━━ DATA FOR PROCESSING
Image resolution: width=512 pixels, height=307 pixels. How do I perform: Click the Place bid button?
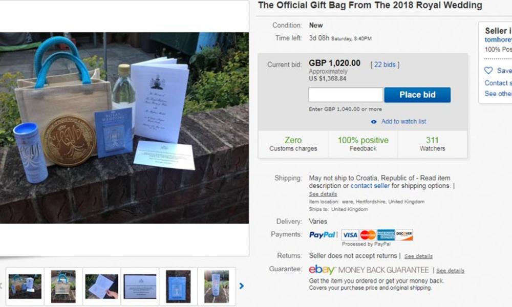(417, 95)
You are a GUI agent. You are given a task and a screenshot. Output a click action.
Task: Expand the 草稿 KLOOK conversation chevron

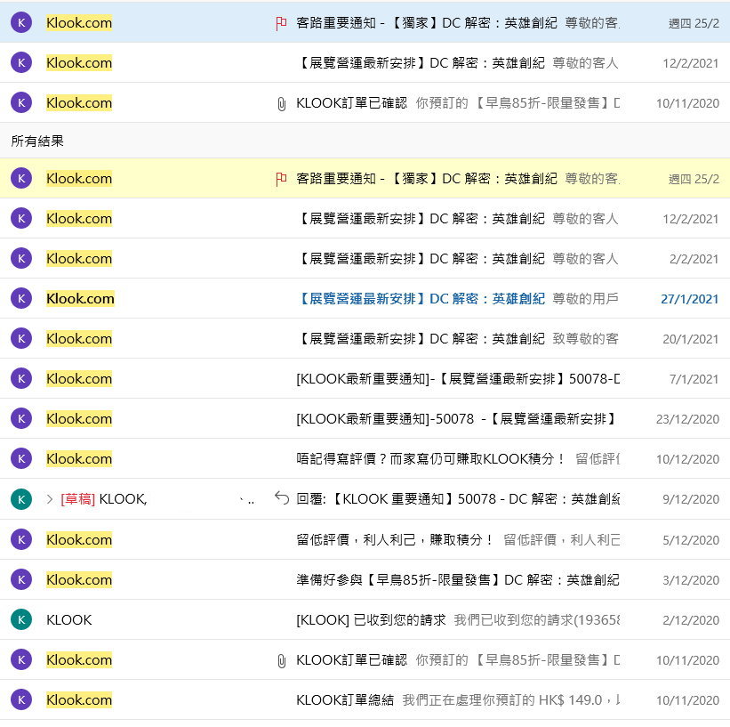pyautogui.click(x=50, y=499)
━━━━
### [EXERCISE DESCRIPTION]
Leave out the pictures, then copy all the remaining text in the records exactly.

### [WRITTEN RESPONSE]
Image resolution: width=512 pixels, height=307 pixels. How do I perform: Click the Place bid button?
(417, 95)
You are a GUI agent. You are given a task and a screenshot. Output a click action.
Task: Expand the 草稿 KLOOK conversation chevron

pyautogui.click(x=50, y=499)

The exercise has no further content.